Credit: Fort Collins Museum of Discovery H06526
Credit: Fort Collins Museum of Discovery lcdpb20
Credit: Fort Collins Museum of Discovery c01302
Like many creeks in Colorado, Boxelder Creek and its tributaries have both a history of flooding and a history of Coloradoans doing something to control the flooding.
The semi-arid climate of the basin is characterized by unevenly distributed precipitation. Significant short-duration and longer-duration rain events take place frequently.
Two recent local examples similar to past events are the intense, localized rain that caused the Spring Creek flood in Fort Collins in 1997 and the multi-day intense rain that caused widespread flooding in Larimer County in September 2013.
In the 65 years from 1904 to 1969, according to the Soil Conservation Service, 24 major storms and numerous intense local storms produced damaging floods somewhere in the watershed every one to three years.
The farms, ranches, towns, and cities that developed throughout the Boxelder basin during this same time period experienced repeated damage.
Floodwater, sediment, and erosion damaged agricultural land, crops, irrigation facilities, farm and ranch buildings, residential and public structures, roads and highways, and embankments and bridges.
In 1970, after several years of data collection, analysis, and public discussion, a group of concerned citizens, local government leaders, and state and federal agency staff took a major step toward controlling the repeated flooding.
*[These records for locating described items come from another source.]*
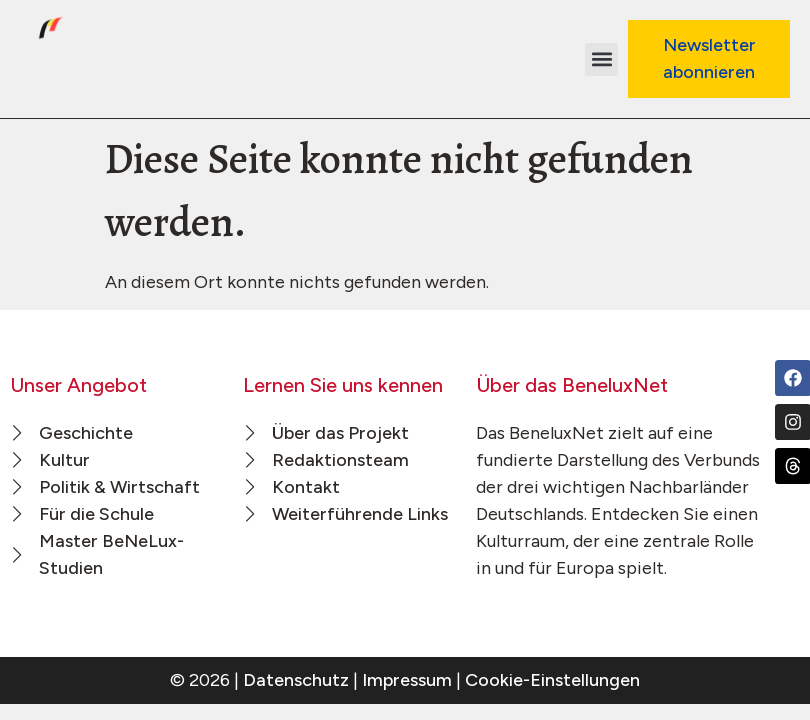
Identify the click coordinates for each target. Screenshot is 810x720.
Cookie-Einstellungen (552, 680)
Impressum (407, 680)
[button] (601, 59)
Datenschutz (296, 680)
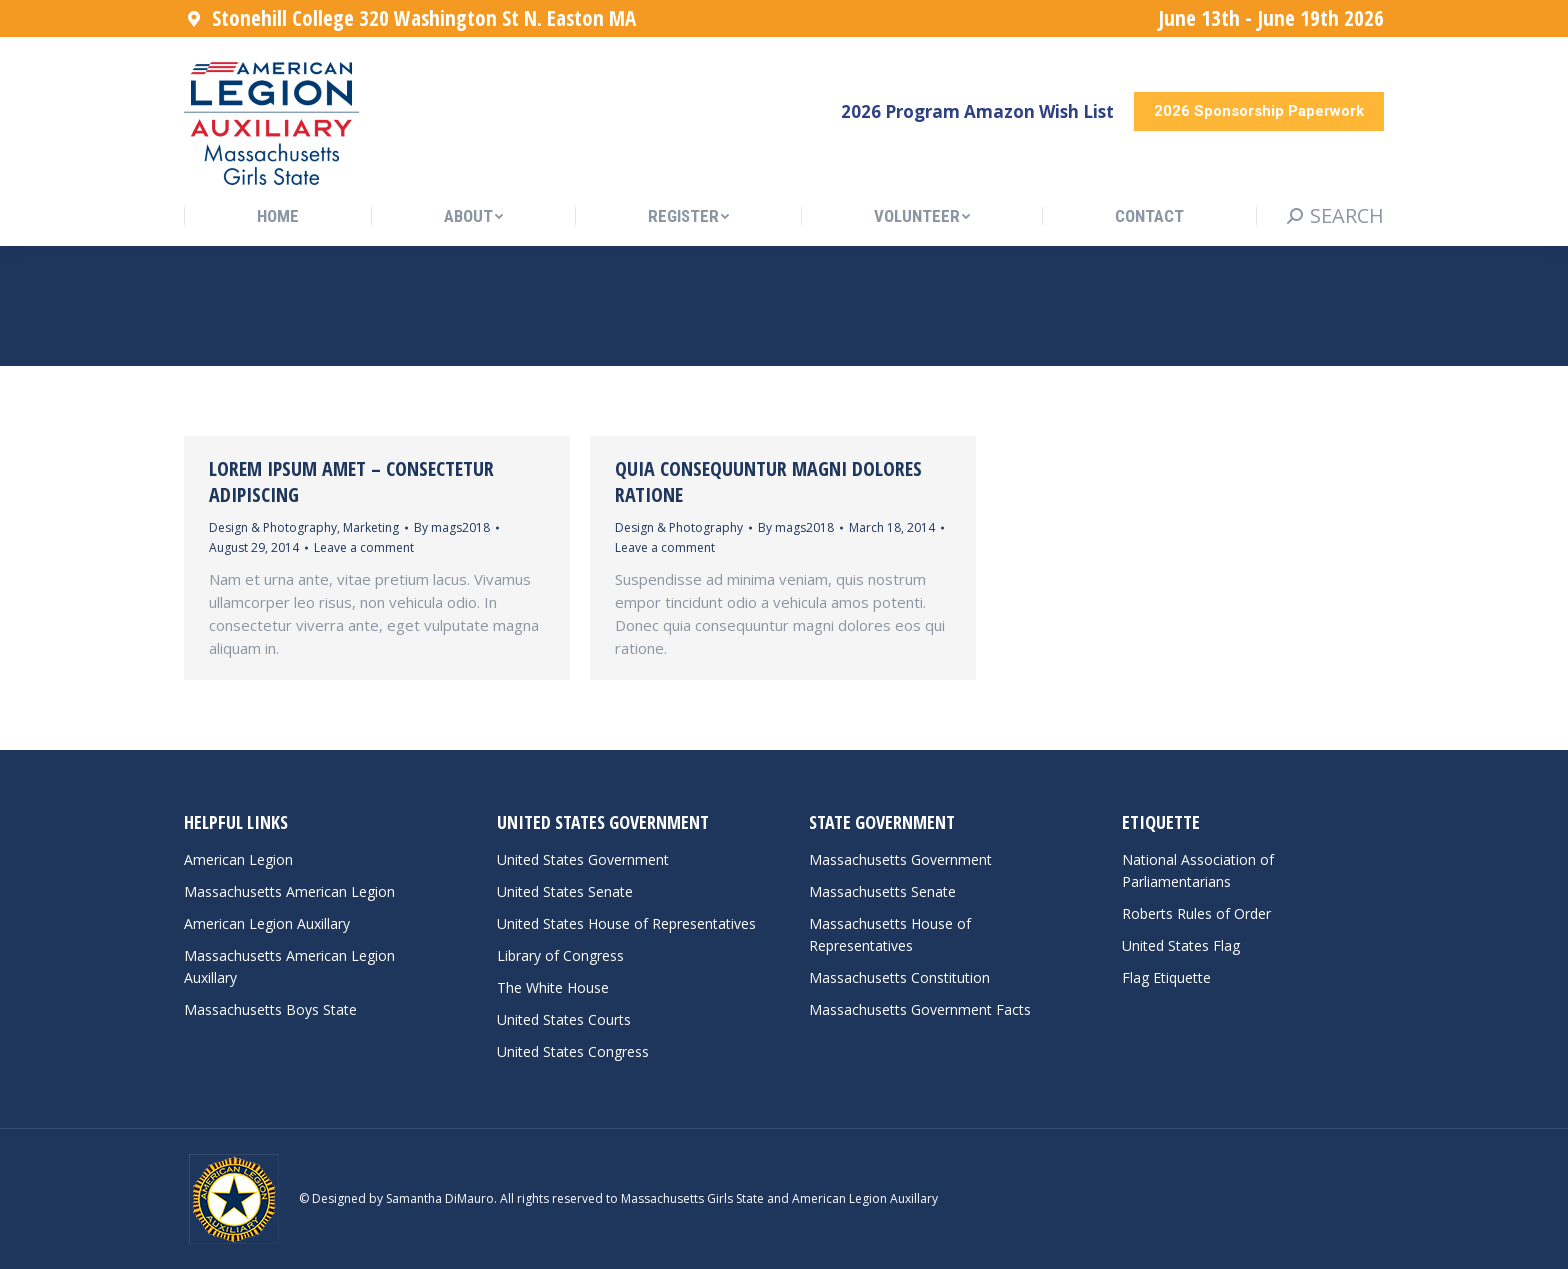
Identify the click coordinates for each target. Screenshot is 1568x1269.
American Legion (238, 859)
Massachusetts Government (900, 859)
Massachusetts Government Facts (920, 1009)
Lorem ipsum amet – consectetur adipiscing (351, 481)
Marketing (371, 527)
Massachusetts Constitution (899, 977)
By (452, 527)
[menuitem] (278, 216)
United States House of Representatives (626, 923)
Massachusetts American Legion (289, 891)
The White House (553, 987)
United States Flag (1181, 945)
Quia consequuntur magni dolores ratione (768, 481)
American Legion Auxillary (267, 923)
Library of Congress (560, 955)
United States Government (583, 859)
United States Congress (573, 1051)
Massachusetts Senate (882, 891)
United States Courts (564, 1019)
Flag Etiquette (1166, 977)
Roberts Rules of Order (1196, 913)
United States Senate (565, 891)
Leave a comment (364, 547)
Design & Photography (273, 527)
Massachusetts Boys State (270, 1009)
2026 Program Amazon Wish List (977, 111)
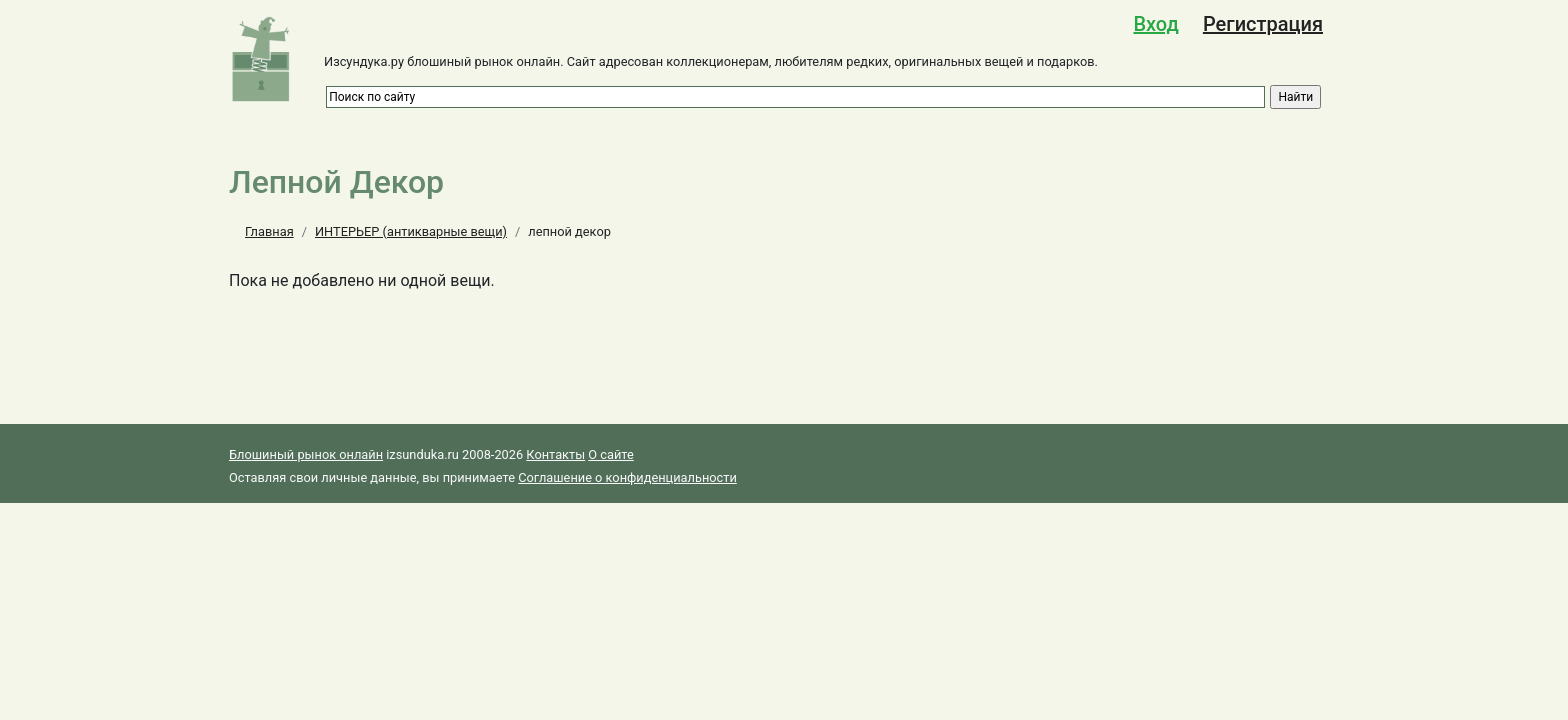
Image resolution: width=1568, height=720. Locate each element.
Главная (269, 231)
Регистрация (1263, 24)
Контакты (555, 454)
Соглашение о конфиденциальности (627, 477)
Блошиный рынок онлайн (306, 454)
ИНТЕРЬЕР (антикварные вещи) (411, 231)
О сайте (610, 454)
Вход (1155, 24)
They completed the Boxelder Creek Watershed Project Plan.
The project objective was to “reduce damages to agricultural land and crops, irrigation facilities, farmsteads, highways, embankments, and bridges from 10-year frequency storms or larger and to the town of Wellington from the 100-year frequency storms.”
Watershed improvements described in the project plan included land treatment measures, to be carried out by land owners and operators of private and state land, and structural measures. The structural measures to be installed included five single-purpose floodwater detention dams, known today as dams B-2, B-3, B-4, B-5, and B-6.
The project sponsors, providing leadership for the completion of the plan, were the Fort Collins Soil Conservation District and West Greeley Soil Conservation District in Colorado; the Frontier Soil and Water Conservation District and Laramie Rivers Soil and Water Conservation District in Wyoming; the Larimer County Board of Commissioners; the North Poudre Irrigation Company (NPIC); and the Colorado State Soil Conservation Board.
The USDA Soil Conservation Service (now known as the Natural Resources Conservation Service, NRCS) and other state and federal agencies, provided technical assistance for the plan.
Between 1977 and 1982, the five Boxelder dams were constructed, using funds provided by the NRCS under the authority of the 1953 Watershed Protection and Flood Prevention Act.
NPIC, as an original sponsor of the Boxelder Creek Watershed Project, assisted with acquisition of land rights and water rights clearances in preparation for building the dams. Under an agreement with NRCS, the company has operated and maintained the dams since their completion.
In 2006, the Federal Emergency Management Agency (FEMA) adopted a revised 100-year floodplain map for the lower Boxelder Basin. In response, regional entities came together to jointly plan flood mitigation improvements.
In 2008, the Boxelder Creek Regional Stormwater Authority was formed by an intergovernmental agreement between the City of Fort Collins, the Town of Wellington, and Larimer County.
In 2009, NPIC received approval for partial NRCS funding to investigate the rehabilitation of dams B-2, B-3, and B-4, with support from the original Boxelder Watershed project sponsors.
Using this and other data, NRCS reviewed the hazard classification of the Boxelder Watershed dams in January 2011. (These reviews take place about every five years for watershed project dams in the U.S.)
The review recommended that the hazard class of dams B-2 and B-3 should be increased from significant to high.
Project sponsors met in March 2011 and expressed support for NPIC’s application for funding to investigate the rehabilitation of dams B-2, B-3, and B-4.
In 2014, NRCS and NPIC agreed on funding for dam rehabilitation planning studies.
In May 2015, the Boxelder Watershed planning study began. The first document produced is the May 2015 Purpose and Need Statement.